PROVIDED PASSAGE |
=== Section Start ===

James Fisher:

Welcome here.


>Why I'm hesitating to switch to D<

You don't need to "switch" to D. Just using it along with other languages is 
better.


>The language, maybe, but this statement is absolutely not true while there is 
>no associated package manager.<

It's called advertisement :-)


>a massive "batteries included" standard library is no substitute for a 
>world-class package manager.<
>The productivity gain that comes from being able to execute "dinstall 
><somepackage>", and then having it magically available, is *immense*.<

Right.


>IMO the big-standard-library is a slightly outdated concept in an age where 
>we're always able to pull stuff from the net in an instant.<

There are several more things I'd like in the D standard distribution. External 
libs don't avoid the need of a rich Phobos. As most other design things, it's a 
matter of trade-offs.


>There's an important reason that other languages have squiffy names: 
>searchability.  Googling for "d <query>" is useless, and "d language <query>" 
>is still awful.<

I think it's too much late to fix this for D.

=== Section End ===

WORK REQUEST | Reproduce the D language forum reply above word for word, with every line in its original order.

GIVEN MATERIAL |

=== Section Start ===

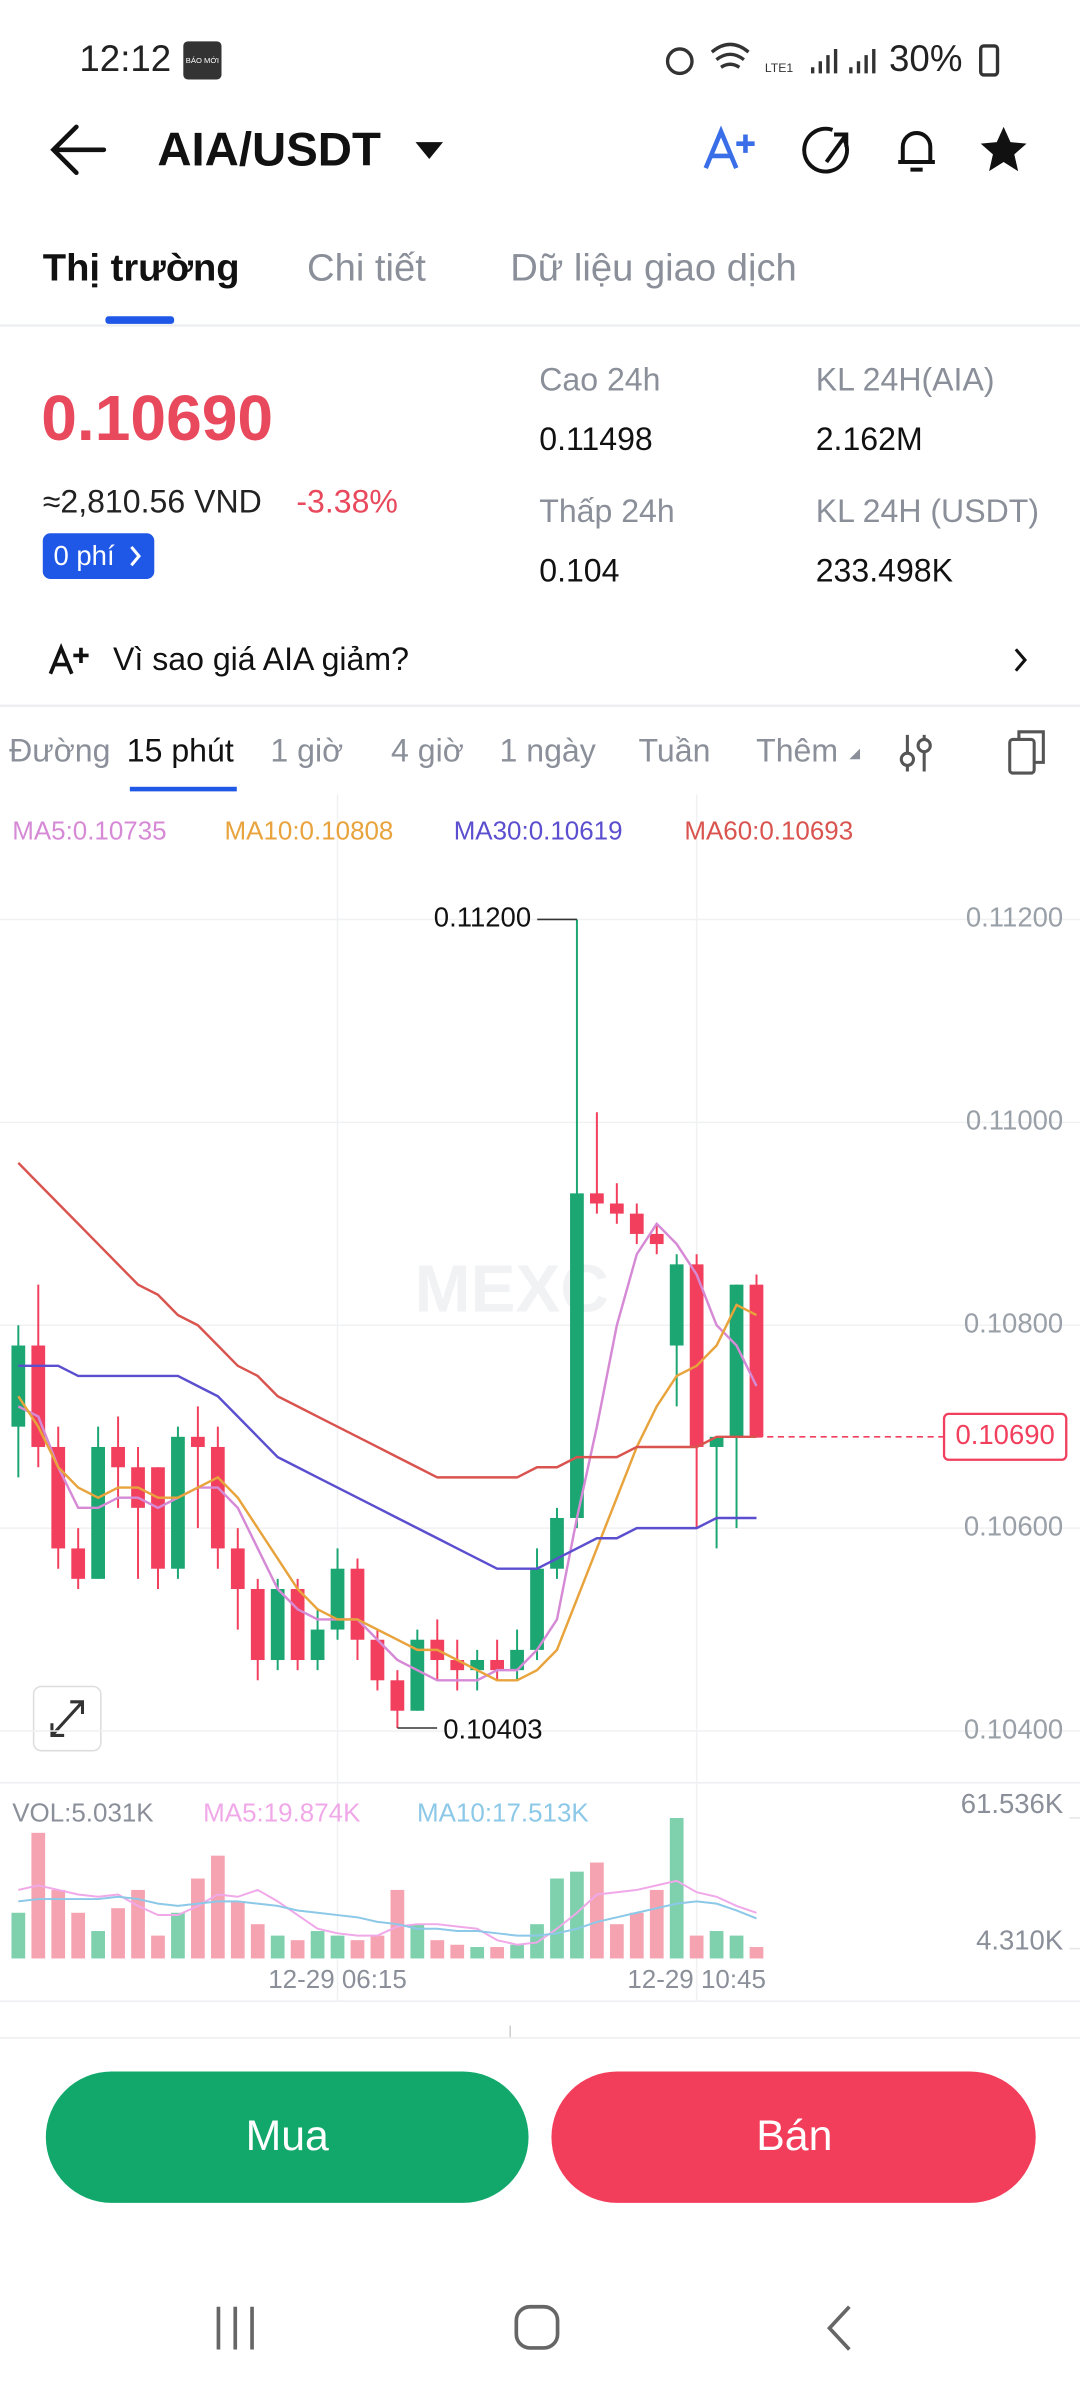  I want to click on back-button, so click(78, 150).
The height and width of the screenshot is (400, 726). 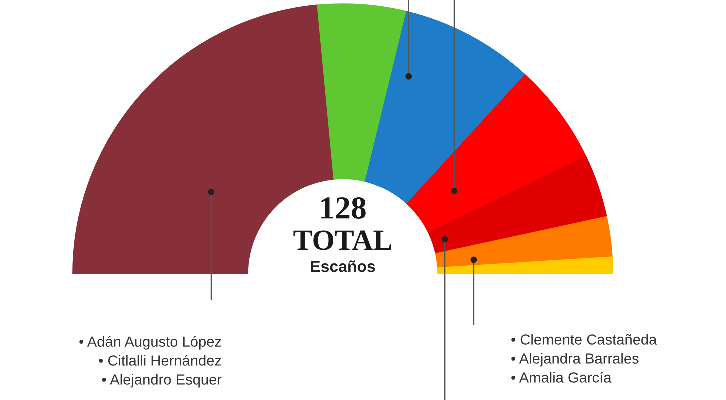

=== Section End ===

RESULT OF THE TASK |
James Fisher:

Welcome here.


>Why I'm hesitating to switch to D<

You don't need to "switch" to D. Just using it along with other languages is 
better.


>The language, maybe, but this statement is absolutely not true while there is 
>no associated package manager.<

It's called advertisement :-)


>a massive "batteries included" standard library is no substitute for a 
>world-class package manager.<
>The productivity gain that comes from being able to execute "dinstall 
><somepackage>", and then having it magically available, is *immense*.<

Right.


>IMO the big-standard-library is a slightly outdated concept in an age where 
>we're always able to pull stuff from the net in an instant.<

There are several more things I'd like in the D standard distribution. External 
libs don't avoid the need of a rich Phobos. As most other design things, it's a 
matter of trade-offs.


>There's an important reason that other languages have squiffy names: 
>searchability.  Googling for "d <query>" is useless, and "d language <query>" 
>is still awful.<

I think it's too much late to fix this for D.